Many Scots have a view or an image in their mind about IKEA. Maybe it is the vivid blue and yellow, perhaps it is the Swedish meatballs in the cafeteria, probably it involves the catalogue, possibly their peculiar shopping method and the distinctive layout of their stores or even the price and quality of their products. Which is all a bit strange given they only have two stores in Scotland. But then, when they hadn’t yet ventured north, there were regular bus trips from the central belt down to the Gateshead IKEA. But all around the world people seem to know IKEA.
So what is it about IKEA? What do people see in it? Is it simply a little bit of Sweden in Scotland? Or in Singapore or wherever?
One of my colleagues (Steve Burt, together with his Swedish colleagues Ulf Johansson and Asa Thelander) has just produced a book that tries to think about some of these issues, not only in a Scottish context, but in a global one.
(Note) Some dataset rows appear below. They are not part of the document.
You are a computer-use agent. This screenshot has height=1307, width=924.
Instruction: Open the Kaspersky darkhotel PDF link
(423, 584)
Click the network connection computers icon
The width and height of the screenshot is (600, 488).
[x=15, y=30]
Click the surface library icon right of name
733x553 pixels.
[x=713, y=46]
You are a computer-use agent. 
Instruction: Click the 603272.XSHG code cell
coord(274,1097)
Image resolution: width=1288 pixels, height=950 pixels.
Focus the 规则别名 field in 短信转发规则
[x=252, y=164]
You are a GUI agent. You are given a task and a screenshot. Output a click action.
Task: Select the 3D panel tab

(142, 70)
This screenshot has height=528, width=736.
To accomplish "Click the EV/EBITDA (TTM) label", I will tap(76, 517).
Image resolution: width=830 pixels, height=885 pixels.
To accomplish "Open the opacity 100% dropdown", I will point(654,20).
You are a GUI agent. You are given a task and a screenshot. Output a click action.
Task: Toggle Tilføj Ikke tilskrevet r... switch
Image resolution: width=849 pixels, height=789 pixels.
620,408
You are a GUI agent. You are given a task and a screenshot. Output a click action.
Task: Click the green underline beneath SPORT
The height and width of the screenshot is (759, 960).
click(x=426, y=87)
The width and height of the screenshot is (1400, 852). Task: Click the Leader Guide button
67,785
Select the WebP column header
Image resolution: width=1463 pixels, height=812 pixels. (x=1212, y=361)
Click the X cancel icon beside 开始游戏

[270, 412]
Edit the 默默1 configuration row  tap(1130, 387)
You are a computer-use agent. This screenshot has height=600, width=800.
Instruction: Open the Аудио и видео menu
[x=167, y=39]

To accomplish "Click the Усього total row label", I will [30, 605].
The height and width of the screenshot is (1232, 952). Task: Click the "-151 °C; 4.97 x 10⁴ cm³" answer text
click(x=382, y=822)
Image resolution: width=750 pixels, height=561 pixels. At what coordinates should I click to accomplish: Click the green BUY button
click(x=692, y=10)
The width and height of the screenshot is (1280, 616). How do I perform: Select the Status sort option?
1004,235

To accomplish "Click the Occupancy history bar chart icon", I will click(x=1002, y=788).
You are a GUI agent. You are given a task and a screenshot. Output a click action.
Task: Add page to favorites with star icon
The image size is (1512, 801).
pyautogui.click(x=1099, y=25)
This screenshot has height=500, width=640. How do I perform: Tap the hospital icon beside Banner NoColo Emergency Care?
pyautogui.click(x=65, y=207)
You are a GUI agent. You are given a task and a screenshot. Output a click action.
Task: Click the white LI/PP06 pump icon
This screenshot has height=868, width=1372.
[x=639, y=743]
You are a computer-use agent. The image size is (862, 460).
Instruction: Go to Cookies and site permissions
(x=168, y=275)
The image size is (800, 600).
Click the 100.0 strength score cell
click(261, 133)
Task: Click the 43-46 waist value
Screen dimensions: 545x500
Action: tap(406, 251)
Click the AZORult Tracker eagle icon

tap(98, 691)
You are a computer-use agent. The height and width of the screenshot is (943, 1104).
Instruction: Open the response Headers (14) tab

Academics often hold up IKEA as a model of a global retailer, opening its standard format in whichever country and whenever it can. However, is this actually the case? And from a consumer perspective do people “consume” IKEA in the same way everywhere? In an age of complaint about standardisation in many quarters, why is the very standard IKEA so successful? Surely it is not just Scandinavian style or the promise of those meatballs?
The book is the culmination of a multi-national and multi-method research programme into Transferring International Retail Image. What do the authors conclude?
- Retail image and retail identity may be carefully constructed by companies but consumers “see” different things when they shop the stores
- A rigid adherence to standardisation runs risks of missing the consumer and local environmental cues
- There are similarities in consumer behaviours and views both across countries and within countries
- All aspects of the company feed into the image that consumers “consume”, be it the stores, employees, catalogues, as well as the things the retailer leaves out of the image they create.
Many retailers fail to transfer internationally. This could be for internal operational reasons but also for external consumer reasons as well. It is a big challenge to get this right; IKEA seem to have at this point.
When we look around the Scottish retail scene we see a range of international entries to our market. On the other hand we could think about the image that we could portray if we could take Scotland and Scottish retailing abroad. What would a Scottish IKEA (as opposed to the obviously Swedish one) look like? Or a Scottish version of Eataly, whether original or in New York? What parts of our culture are exportable in a retail sense? Understanding this, and the customer reactions to Scottishness (or Britishness) might help retailers refine their international activities.
“Consuming IKEA” is published by Lund University Press in Lund, Sweden, but is not yet available in IKEA – anywhere.